E When grown at home, place the cymbidium plants in well-ventilated rooms with a good degree of humidity.
It is essential to guarantee these orchids a high degree of brightness, so much so that in poorly lit environments, especially in winter, it is necessary to resort to artificial lighting to ensure the right degree of light to the orchids.
- The genus Cymbidium, which includes about fifty different species of orchids originating from East Asia, Africa and Australia, thanks to the widespread use of hybrids produced in the…
- Genus of forty species of epiphytic and terrestrial orchids, originating in Central and South Asia and Australia, there are numerous hybrids of Cymbidium on the market, with flowers of different colours.
- Cymbidium are beautiful varieties of orchids with abundant spike-like inflorescences. For the cultivation in house they use the hybrids that are counted in thousands, because new cultivations are produced…

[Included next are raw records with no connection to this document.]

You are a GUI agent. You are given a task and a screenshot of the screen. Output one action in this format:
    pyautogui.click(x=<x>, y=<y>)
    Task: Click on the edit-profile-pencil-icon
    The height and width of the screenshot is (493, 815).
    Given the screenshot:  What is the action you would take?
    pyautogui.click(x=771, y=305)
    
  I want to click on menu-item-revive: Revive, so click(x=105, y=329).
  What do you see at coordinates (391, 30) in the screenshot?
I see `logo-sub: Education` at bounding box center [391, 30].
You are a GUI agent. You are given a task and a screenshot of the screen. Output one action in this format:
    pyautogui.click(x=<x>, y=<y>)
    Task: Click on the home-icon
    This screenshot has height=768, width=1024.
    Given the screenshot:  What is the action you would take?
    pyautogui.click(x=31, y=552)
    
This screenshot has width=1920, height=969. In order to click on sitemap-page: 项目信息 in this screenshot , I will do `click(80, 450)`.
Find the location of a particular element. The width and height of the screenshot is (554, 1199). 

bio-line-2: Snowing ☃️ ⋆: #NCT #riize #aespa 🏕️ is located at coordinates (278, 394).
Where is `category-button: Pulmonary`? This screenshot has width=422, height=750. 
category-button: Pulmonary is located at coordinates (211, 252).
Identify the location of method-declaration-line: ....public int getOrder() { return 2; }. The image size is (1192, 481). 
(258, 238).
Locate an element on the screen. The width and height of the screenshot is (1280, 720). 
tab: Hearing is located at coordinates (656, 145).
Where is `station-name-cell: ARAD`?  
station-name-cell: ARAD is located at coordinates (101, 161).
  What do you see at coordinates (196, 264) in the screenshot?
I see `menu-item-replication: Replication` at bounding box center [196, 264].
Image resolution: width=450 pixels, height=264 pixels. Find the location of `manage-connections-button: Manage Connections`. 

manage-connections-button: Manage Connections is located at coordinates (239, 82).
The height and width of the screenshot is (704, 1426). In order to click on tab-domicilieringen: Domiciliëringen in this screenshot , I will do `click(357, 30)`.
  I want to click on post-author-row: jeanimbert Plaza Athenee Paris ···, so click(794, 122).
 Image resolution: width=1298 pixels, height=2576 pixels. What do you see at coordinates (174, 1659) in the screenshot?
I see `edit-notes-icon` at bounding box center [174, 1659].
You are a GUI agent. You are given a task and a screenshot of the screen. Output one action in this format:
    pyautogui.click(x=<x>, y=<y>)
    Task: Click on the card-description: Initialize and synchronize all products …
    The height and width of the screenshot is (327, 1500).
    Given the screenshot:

Cymbidium orchids, in nature, grow both as terrestrial plants and as epitife varieties, i.e. they have aerial roots and grow leaning against other plants that support them.
The home-grown cimbidium are all epitife; for this reason they are cultivated in a light, neutral or alkaline compound, formed by 1 part of garden soil, 2 parts of osmunda and 1 part of sphagnum, with the addition of pieces of bark, polystyrene or other incoherent material.
These orchids are to be repotted approximately every 3 years and the operation makes after flowering, so the period can be variable, although, for the health of the plant, it would be advisable to avoid the operation in the vegetative period.
In case your orchid has not produced flowers, the best time for repotting is in spring.
To proceed with this operation it is advisable to wet the roots, so that they are less fragile and there is no risk of breaking them.
Then all the old substrate that degrades over time must be eliminated, to provide the plant with a fertile and solid support.
It is essential to check that the substrate offers an excellent degree of drainage because water stagnation is very dangerous.
During the summer period, it water frequently, avoiding that the surface of the substratum dries between one watering and the other. Watering should be less frequent in winter. During the summer, or even in winter in the case of specimens grown at home, we frequently vaporize the foliage, to cool it and to provide an abundant humidity environment.
It is important to check that the substrate maintains the right level of humidity but that it is not soaked because the roots and the plant itself would be affected quickly.
Compared to other varieties, these orchids do not require a very high level of humidity, the right level is around 50 %.
After the flowering, it is possible to divide the tufts of pseudobulbs, repotting them individually; we remind you that the Cymbidium seem to bloom more easily if cultivated in little capacious containers, which allow the substratum to dry up more quickly and not to keep for too long an excess of water.
The new heads must be equipped with a certain number of pseudobulbs, at least 3 or 4 in order to have more possibilities of development.
Cymbidium – Cymbidium: Pests and Diseases
The leaves and stems can be infested by cochineals, which make the plants sticky and sooty, slowing down their growth. To eliminate the problem if it is not very common, it is possible to intervene manually, eliminating the cochineals with the help of a cotton ball with alcohol. These orchids can also be affected by aphids that must be countered with the use of special pesticide products available on the market to be used with moderation and care.
If subjected to sudden changes in temperature, humidity or lighting, they can easily lose their buds and flowers. Radical rottenness can occur in case of excess moisture, while poor lighting can lead to a lack of flowering and a deterioration of the plant.